● **EXERCISE TASK**: Pick out every line in the records that contains the word "Enable", and copy each of those lines.

# start of DATA TO USE

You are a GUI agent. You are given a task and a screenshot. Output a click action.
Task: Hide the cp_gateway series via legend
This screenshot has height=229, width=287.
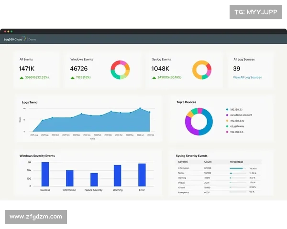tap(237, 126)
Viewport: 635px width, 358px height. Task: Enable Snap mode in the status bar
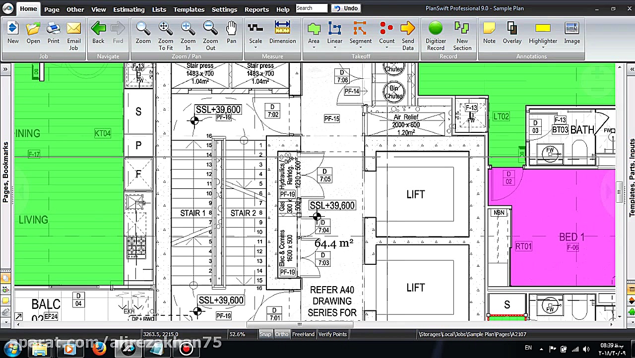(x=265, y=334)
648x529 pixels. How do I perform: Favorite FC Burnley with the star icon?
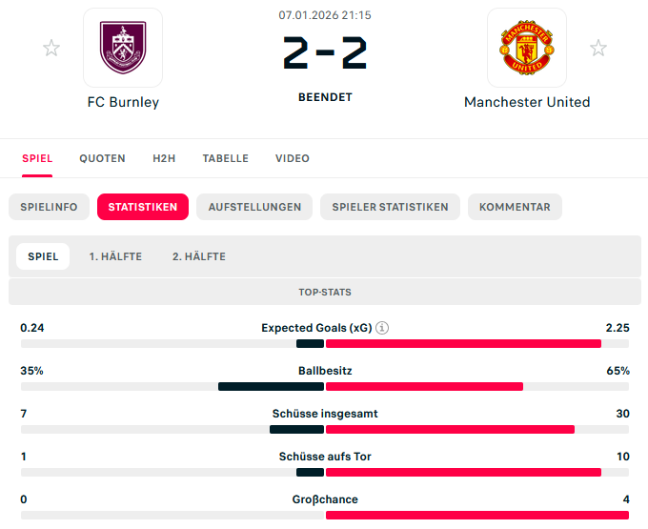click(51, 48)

# end of DATA TO USE
# start of DATA TO USE

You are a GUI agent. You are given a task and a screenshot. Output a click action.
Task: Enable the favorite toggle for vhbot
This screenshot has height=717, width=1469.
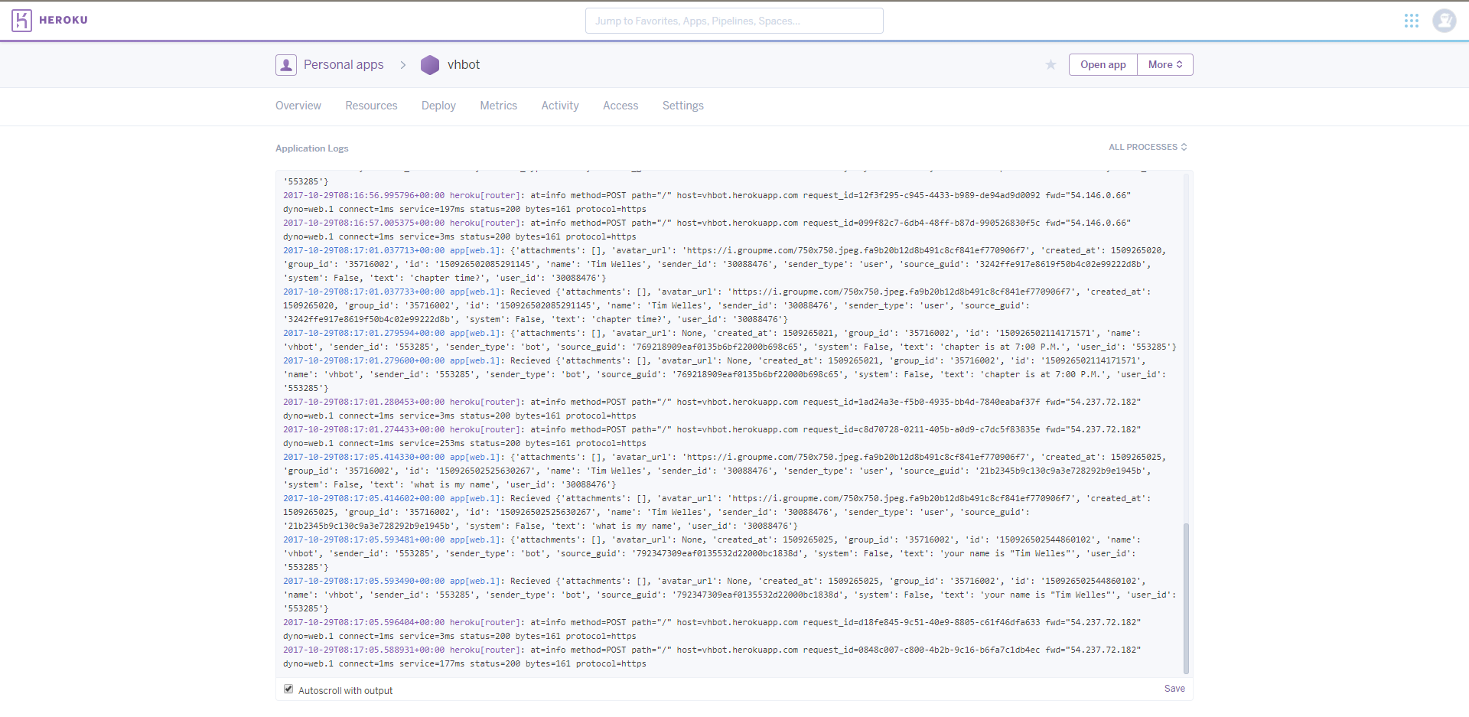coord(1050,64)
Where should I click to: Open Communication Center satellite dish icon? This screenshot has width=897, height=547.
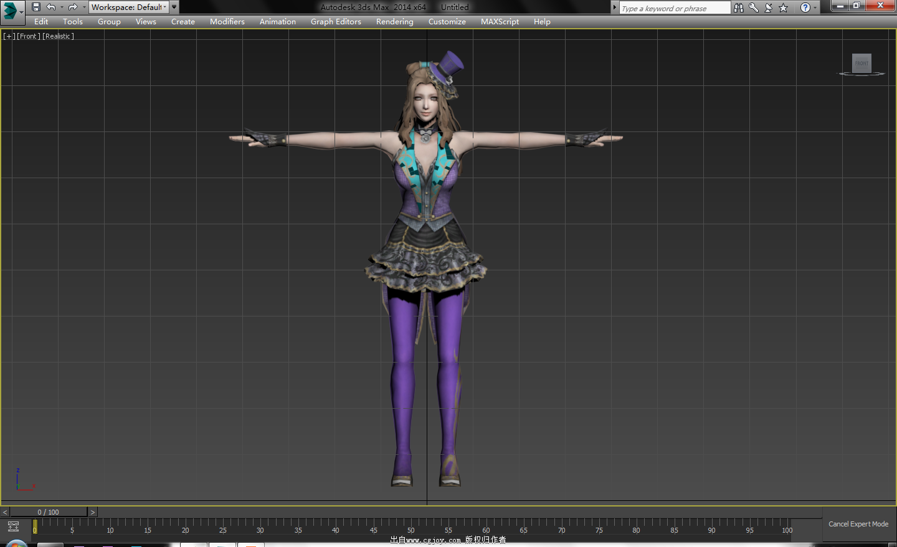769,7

# end of DATA TO USE

● **RESULT FOR THIS TASK**:
Viewport: 635px width, 358px height. Task: Enable Snap mode in the status bar
Task: Enable the favorite toggle for vhbot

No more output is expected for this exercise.